**YOUR ASSIGNMENT:** Line by line, print the records exactly as they are, dropping the pictures.

**AVAILABLE DATA:**
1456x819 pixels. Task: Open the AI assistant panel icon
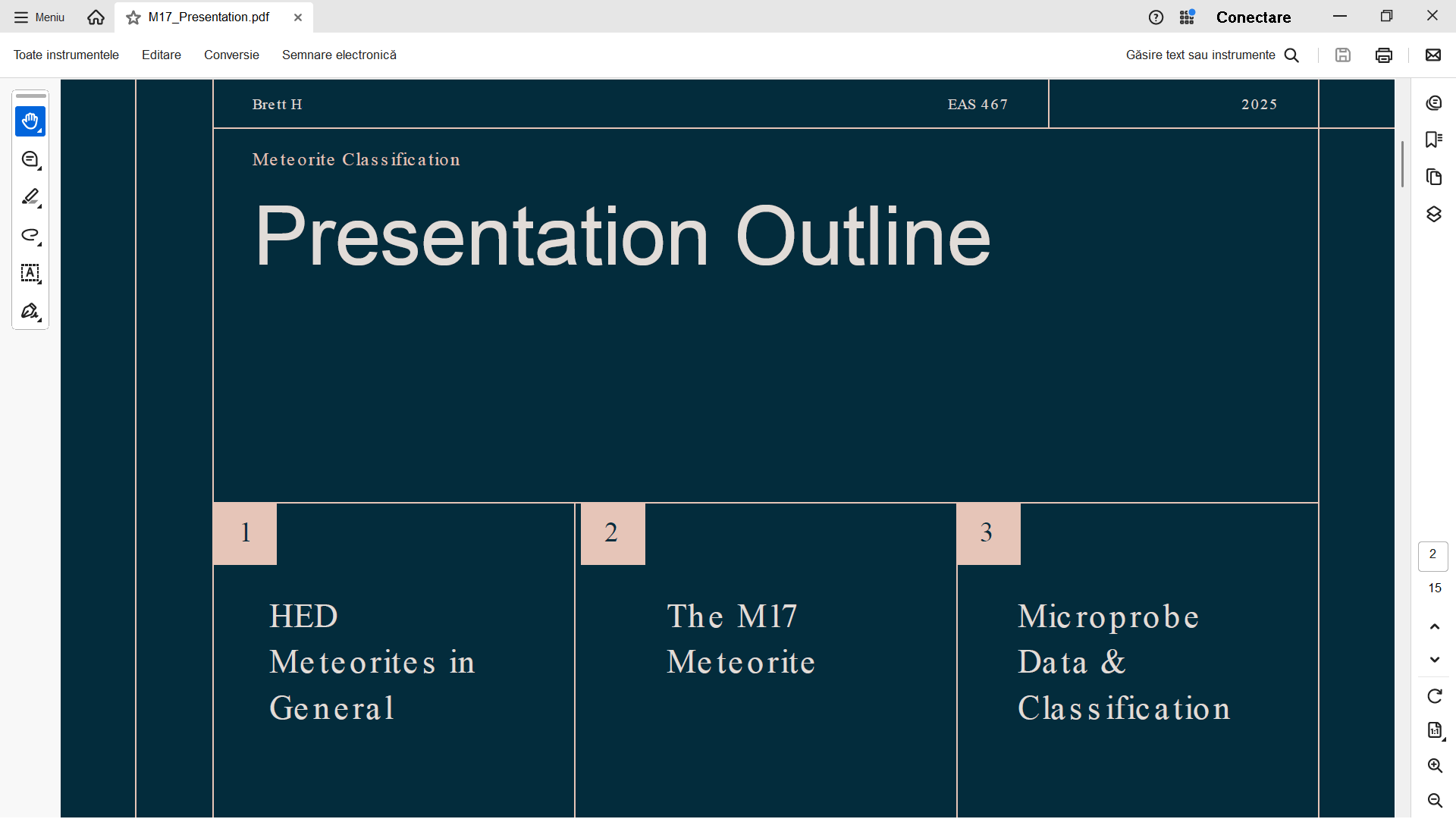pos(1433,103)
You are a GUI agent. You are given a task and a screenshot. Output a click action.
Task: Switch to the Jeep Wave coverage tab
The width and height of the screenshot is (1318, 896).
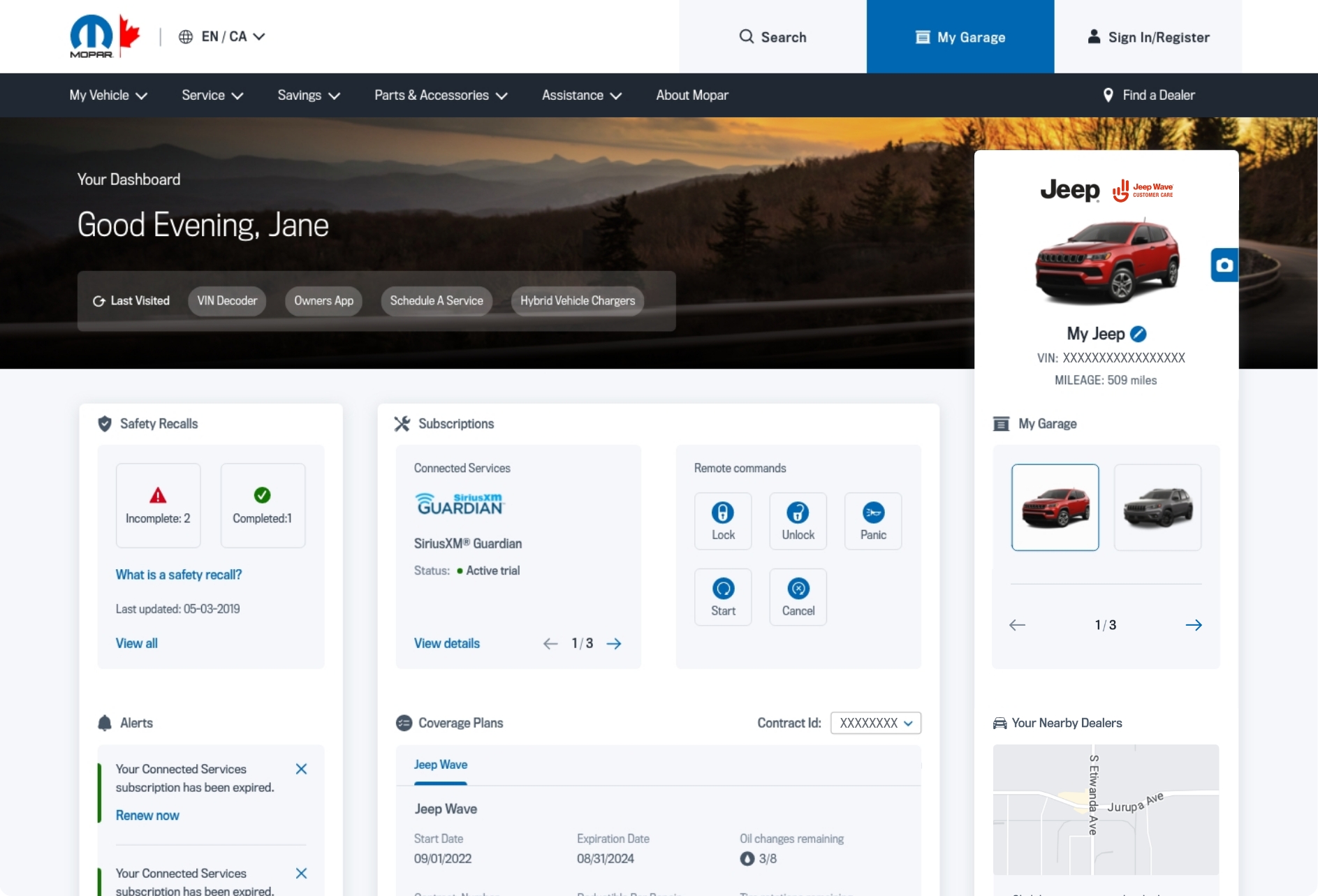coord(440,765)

**RESPONSE BOX:**
1456x819 pixels. Task: Open the AI assistant panel icon
pos(1433,103)
You are a GUI agent. You are given a task and a screenshot. Output a click action.
Task: Switch to the Jeep Wave coverage tab
The width and height of the screenshot is (1318, 896).
coord(440,765)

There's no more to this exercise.